Kant nació en 1724, en la ciudad prusiana de Königsberg (hoy Kaliningrado) en una familia humilde, pero de la que recibió una educación moral irreprochable. Su madre falleció cuando Kant tenía trece años. Kant la adoraba. Era una mujer muy activa, que estimuló la formación intelectual de su hijo mientras pudo. Al destacar en los estudios, Kant encontró una fórmula para sobrevivir sin dejar de formarse. Así, pasó a dar clases particulares a hijos de familias poderosas de la zona y residió tres años fuera de Königsberg, a unos doscientos kilómetros. Fue la ocasión en la que más se alejó de su querida ciudad. La carrera universitaria de Kant avanzó a buen ritmo hasta que, en 1770, con cuarenta y seis años, fue nombrado catedrático y pudo centrarse exclusivamente en las materias de su interés. Hasta entonces su vida había transcurrido de una forma rutinaria. Salía con frecuencia con amigos y colegas, jugaba a las cartas y ya llamaba la atención por la calma y la tranquilidad con la que se manejaba y la preocupación por su salud, que apenas le había dado molestias. 

Con cuarenta y un años conoció a Alfred Green, un comerciante escocés ilustrado que tal vez fue el amigo más íntimo que tuvo y que durante veintiún años será acicate y corrector de la obra kantiana. Green era un tipo peculiar, meticuloso y ordenancista. Era conocido en Königsberg como «el hombre del reloj» por la puntualidad con que ejecutaba el taxativo horario que sostenía su vida. Kant incorporó a su vida estos rasgos de carácter tan metódicos. Y los aprovechó tanto para controlar la ansiedad hipocondriaca que le aquejó siempre como para sacar adelante su copiosa obra filosófica (sesenta y nueve libros). Sus tres obras caudales, las tres Críticas, las publicó con cincuenta y siete, sesenta y cuatro y sesenta y seis años.

Kant era de baja estatura (1,57 m), y su estructura osteomuscular era enclenque con cierta tendencia a las infecciones respiratorias y al estreñimiento, que combatía con dos píldoras de aloe al día. Bajo el influjo de Green, Kant comenzó a seguir unas pautas de vida cotidiana que se hicieron famosas. Se levantaba siempre a las cinco de la mañana. Desayunaba té con una pipa de tabaco bien cargada. El tabaco, gran estimulante, nunca faltó en sus días, aumentando la dosis conforme más anciano se sentía. Preparaba sus clases de la mañana y daba docencia hasta la una de la tarde, cuando descansaba para el almuerzo. Sus clases estaban muy concurridas y eran valoradas por los alumnos, dadas la puntualidad y la constancia kantianas. La pausa para comer era larga y paladeada. Se reunía con discípulos, colegas o amigos y mantenía tertulias donde solía llevar la voz cantante. Le gustaba comer bien y nunca faltó el vino en su mesa. A las cinco de la tarde iniciaba su paseo diario en solitario de una hora de duración, que solía realizar respirando solo por la nariz y evitando pararse a hablar con nadie. De vuelta a su casa leía algún rato hasta que a las diez de la noche se acostaba. De esta estereotipada vida surge la anécdota de que tal era la puntualidad de Kant en sus costumbres, que sus conciudadanos aprovechaban para poner en hora sus relojes cuando se lo cruzaban.
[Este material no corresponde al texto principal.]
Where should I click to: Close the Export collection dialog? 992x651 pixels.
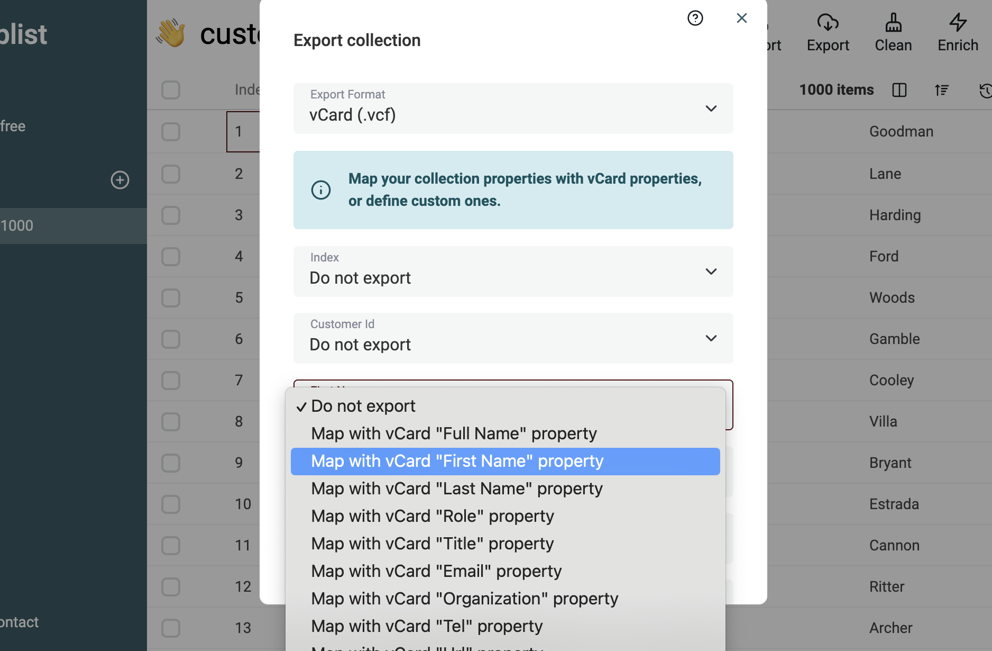(741, 18)
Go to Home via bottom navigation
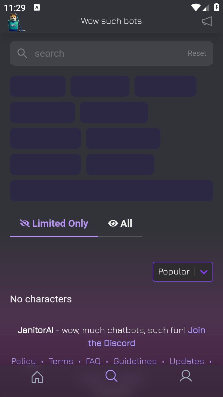 (x=37, y=377)
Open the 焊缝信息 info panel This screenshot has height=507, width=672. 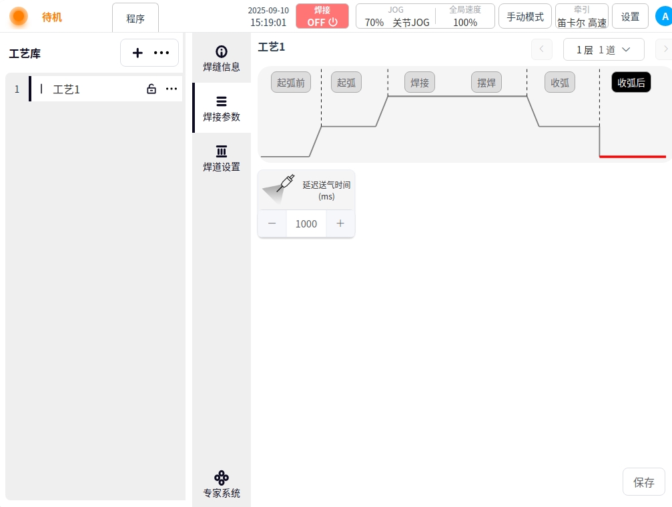tap(222, 59)
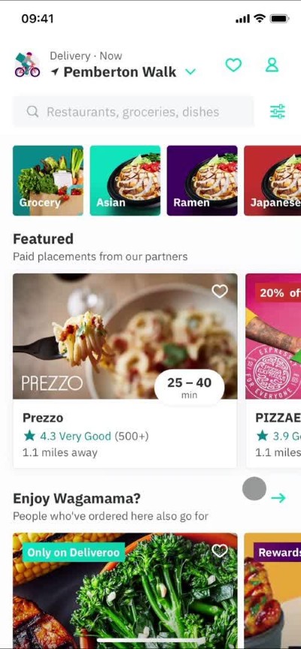Screen dimensions: 301x649
Task: Click the star rating icon under Prezzo
Action: click(x=29, y=436)
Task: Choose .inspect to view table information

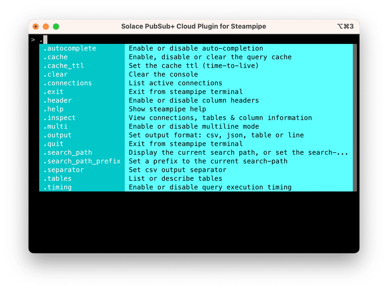Action: 59,118
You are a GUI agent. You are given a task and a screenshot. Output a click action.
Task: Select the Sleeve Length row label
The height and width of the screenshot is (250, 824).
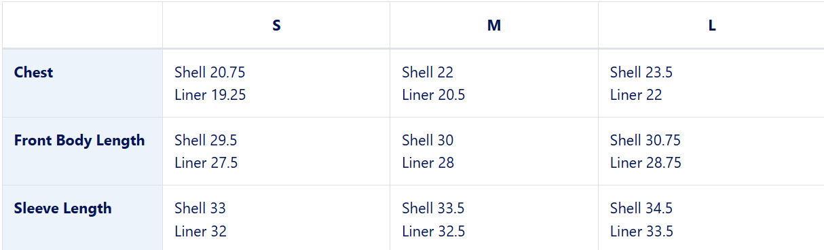62,208
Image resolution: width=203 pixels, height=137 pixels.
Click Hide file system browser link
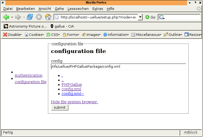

En torno a los cincuenta años comenzó a sufrir migrañas con aura y una catarata le dejó ciego del ojo izquierdo. Pero ni con estos achaques dejó un solo día sus costumbres, más bien las reforzaba como defensa. Solo volvió a salir de Königsberg en dos ocasiones, a unos cien kilómetros de distancia. Ni siquiera se asomó a ver el cercano mar Báltico. Su fortaleza intelectual radicaba en mantener la repetición de los actos programados merced a lentificar su vida, librándola de cualquier irregularidad o sobresalto.

Kant no se casó nunca. Hay algún escrito atrevido que dice que ni siquiera llegó a conocer el amor físico. En dos ocasiones estuvo pensando en casarse, pero tardó tanto en decidirse que ambas mujeres se fueron con otros pretendientes. Sin embargo, una de sus mejores interlocutoras durante más de treinta años fue la condesa de Keyserlingk, una mujer bella, interesada por la filosofía y muy del agrado de Kant. 

Se ha sugerido que Kant sufrió un trastorno obsesivo-compulsivo, pero para su diagnóstico son necesarias unas obsesiones intrusivas que Kant nunca relató y una limitación en su actividad social o laboral que tampoco se produjo.

Kant podría encuadrarse dentro de un perfil anancástico, que suele llevar temores y ansiedades asociados que él mantuvo a raya con una disciplina vital férrea y algunas compulsiones.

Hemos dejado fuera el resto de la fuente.